1.0.0 • Published 6 years ago

haberdasher v1.0.0

Weekly downloads
2
License
MIT License - htt...
Repository
github
Last release
6 years ago

haberdasher

A consistent-hash ring based on farmhash and redblack.js.

The expectation is that you will store key/values but look them up by another value that you want an evenly random distributions across.

It also includes a hashed queue implementation to shard tasks across queues so that you can guarantee mutual exclusion of asynchronous task execution based on id.

Build Status Coverage Status Version npm npm Downloads Dependencies

Concepts

haberdasher uses a red-black tree to keep insert, lookup, and delete operations O(log n). It defaults to 100 virtual nodes per key/value pair inserted into the ring. The more virtual nodes you use per key, the more evenly distributed gets will be across key/value pairs. The trade-off will be slightly slower access times.

haberdasher uses farmhash to hash keys quickly and with little-to-no collision. In practicality, in the unlikely event collisions do occur they have impercetible impact on distribution.

Keys should be strings or numbers. Values can be anything you would like statistically even distribution across.

Use Cases

Sharding is the most common application I have for this module. Because I often use this to shard tasks across possible asyncronous runners without collision, this module includes an implementation of a work queue that will prevent parallel execution of asynchronous tasks against the same id.

Use

Hashring

const ring = require('haberdasher').ring;

// create a hash ring with 100 vnodes per key
const hash = ring.create();

// create a hash ring with custom number of vnodes per key
const hash2 = ring.create(1000);

Hashqueue

const queue = require('haberdasher').queue;
const tasks = queue.create(2); // number of queues

// no more than 2 tasks will run at any one time
// tasks will be mapped to worker queue based on the hash of their id
Promise.all([
  tasks.add(1, function() { console.log( 1 ); }),
  tasks.add(2, function() { console.log( 2 ); }),
  tasks.add(3, function() { console.log( 3 ); }),
  tasks.add(4, function() { console.log( 4 ); })
])
.then(results => {
  // results will be empty since the tasks aren't returning anything
});

Hashring API

The API is very simple. Add and get operations return synchronously thanks to farmhash's simple API.

add(key, value)

Add a key/value pair to the hash.

hash.add('key1', { name: 'one' });
hash.add('key2', { name: 'one' });
hash.add('key3', { name: 'one' });

get(lookup)

Returns a value based on how the hashed key maps to the hash ring.

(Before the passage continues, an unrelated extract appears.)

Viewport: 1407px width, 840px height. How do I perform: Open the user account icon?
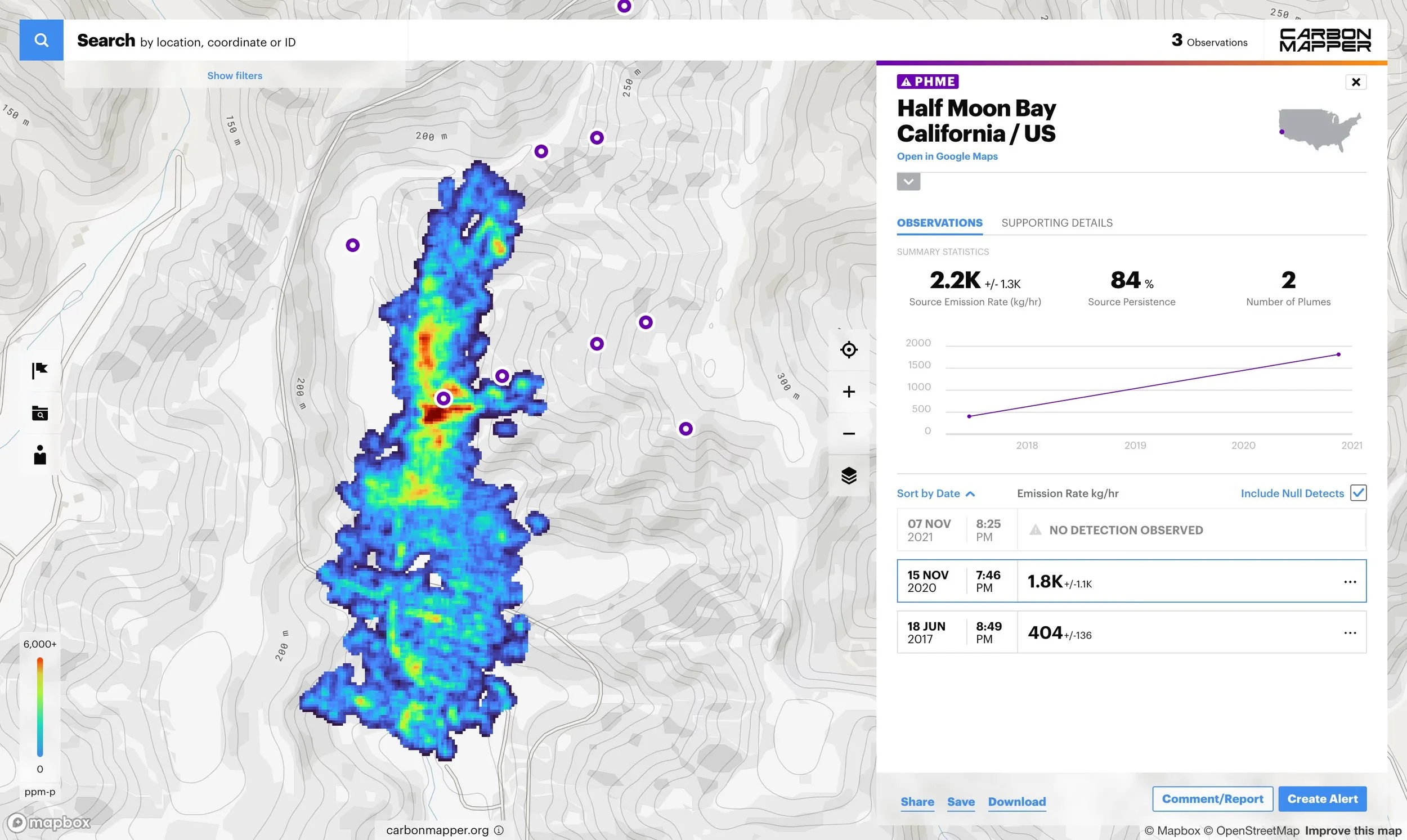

const value = hash.get('bacon');

remove(key)

Removes the key/value pair from the hash ring.

hash.remove('key3');

Hashqueue API

create(concurrencyLimit)

Creates a new hashqueue with the specified concurrency limit. The default limit is 4. Higher limits are better as the set of ids increase. Long-running tasks can slow things down, especially with lower limits.

const queue = hashqueue.create(2);

add(id, task)

Add a task to the queue. Returns a promise that will resolve to the value returned from the task when the task has completed.

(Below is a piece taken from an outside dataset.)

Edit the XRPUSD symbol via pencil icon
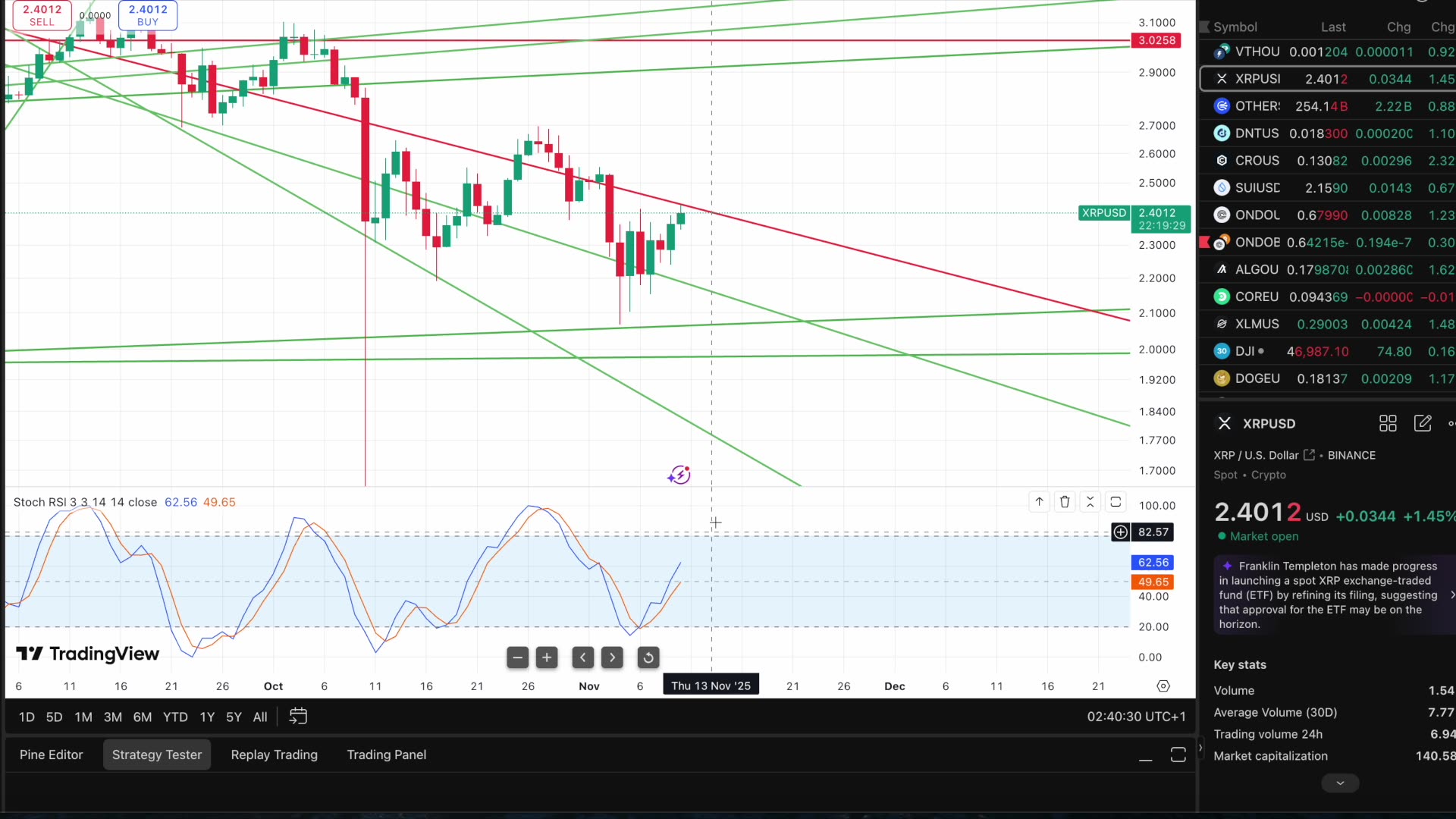Viewport: 1456px width, 819px height. [1423, 423]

IMPORTANT: A promise must be returned from tasks that are asynchronous.

// this example will print 'tada' after roughly 100 ms.
const promise = queue.add(100, () => {
  return new Promise(resolve => {
    setTimeout(() => {
      resolve('tada');
    }, 100);
  });
});
promise.then(console.log);

stop()

Stops all task runners. Ideally only used before disposal of the queue; a use case that will generally come up in testing.

Distribution

The default number of vnodes (100) seems adequate to provide a standard deviation of 10% across key/value pairs. This may vary depending on the number of reads and keys used during get operations.

Rough performance numbers

Of course, YMMV dependening largely on the processor. On a 2.6 GHz core i7, it takes 18 microseconds (on average) to lookup a key in a hashring with 10,000 virtual nodes. (in this case a hash with 10 key value/pairs and 1000 vnodes each) This performance seems to hold steady under constant load.

Why Not Modulo?

Modulo can work well as a simple way to map a numeric key to an array of (databases|servers|work queues|?) but what happens when the list of available things to map fluctuates. If you're not very careful about how this is implemented you will end up with unexpected results - not to mention that you will need to ensure that every instance/node maps identically despite variance in environment or input order. In other words - there is a lot of risk to how the modulo index maps to available items in the array.

To support non-integer keys, you'll have to do a fair amount of massaging to get other types of keys to work with this approach.

Once you've put in the additional key processing, and a great deal of safeguards to ensure all nodes will create a consistent map, you've basically reinvented an arguably more complex, and perhaps less efficient, means of sharding.

Note About The Name

Yes, a haberdasher has nothing to do with hashing or computers. My grandfather was a haberdasher and it's just a fun word to say. Given it's rare use in our language, I wasn't worried that anyone would think that I'd created a module that tailored/sold upscale men's clothing.